Rebecca Larkin, senior economist at the CPA, said: “Q1 was a positive opener to 2017 for product manufacturers, specialist building contractors and SME builders, continuing the momentum built up over the last four years of growth.

"For main contractors, however, it was only private sector house building that provided the bright spots of activity during the quarter. Falling orders in the commercial and industrial sectors also spilled over into infrastructure in Q1 and signal a broader weakness ahead.

“Furthermore, in contrast to the continued rise in costs reported during the quarter, particularly for imported raw materials, building contractors’ tender prices are moving in the opposite direction. This suggests that it is margins, rather than clients, that are bearing the brunt of cost inflation.”

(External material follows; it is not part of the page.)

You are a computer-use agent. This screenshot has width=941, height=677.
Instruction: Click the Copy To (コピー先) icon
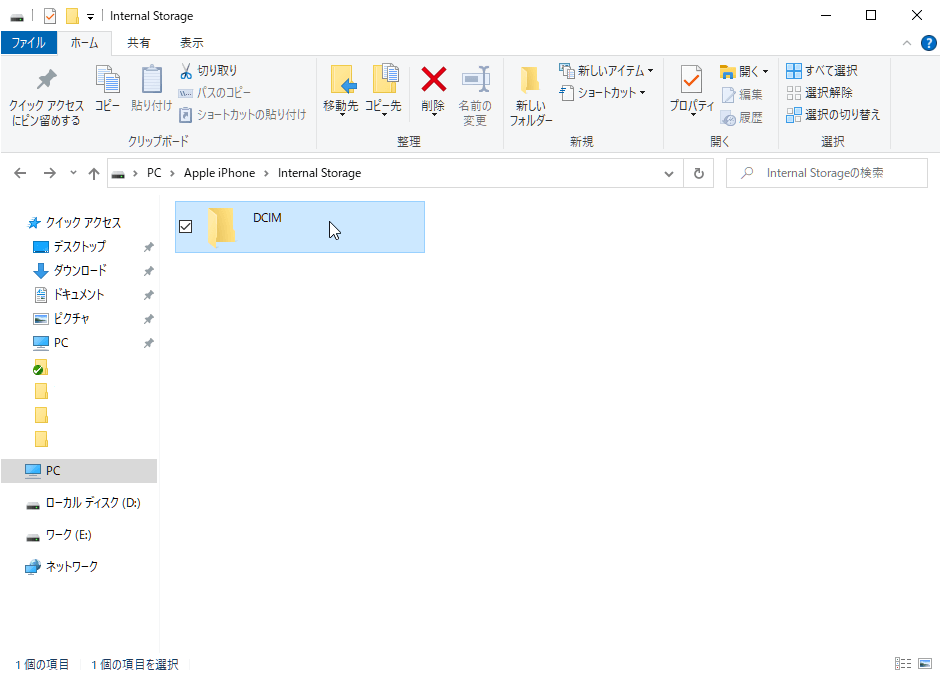pos(383,80)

Suzannah Nichol, chief executive of Build UK said: “Despite mixed rates of output growth in the first quarter of 2017, it is good news that enquiries for future work grew strongly with confidence in the project pipeline for 2017. But increased costs are beginning to bite. The majority of the supply chain reported increased costs in Q1, especially for materials. If this level of price increase continues, current and future projects could start to feel the squeeze.”

Marie-Claude Hemming, director of public affairs at the Civil Engineering Contractors Association said: “These results are extremely concerning. They show that not only is the rate of growth in infrastructure workloads currently sluggish, but that order books have moved into the red, indicating that the sector is at real risk of stagnation.

"Unless action is taken, our sector runs the risk of falling into a recession at exactly the time that we need it to be driving growth in the economy. As the country prepares to go to the polls next month, we call on all parties to commit to the projects outlined in the National Infrastructure Delivery Plan, and ensure steps are taken to boost investment in all regions of England, Scotland and Wales.

"Failure to act could undermine the sector’s ability to deliver. This will imperil the British economy at the very time we need this key driver of economic growth to secure the future of the UK.”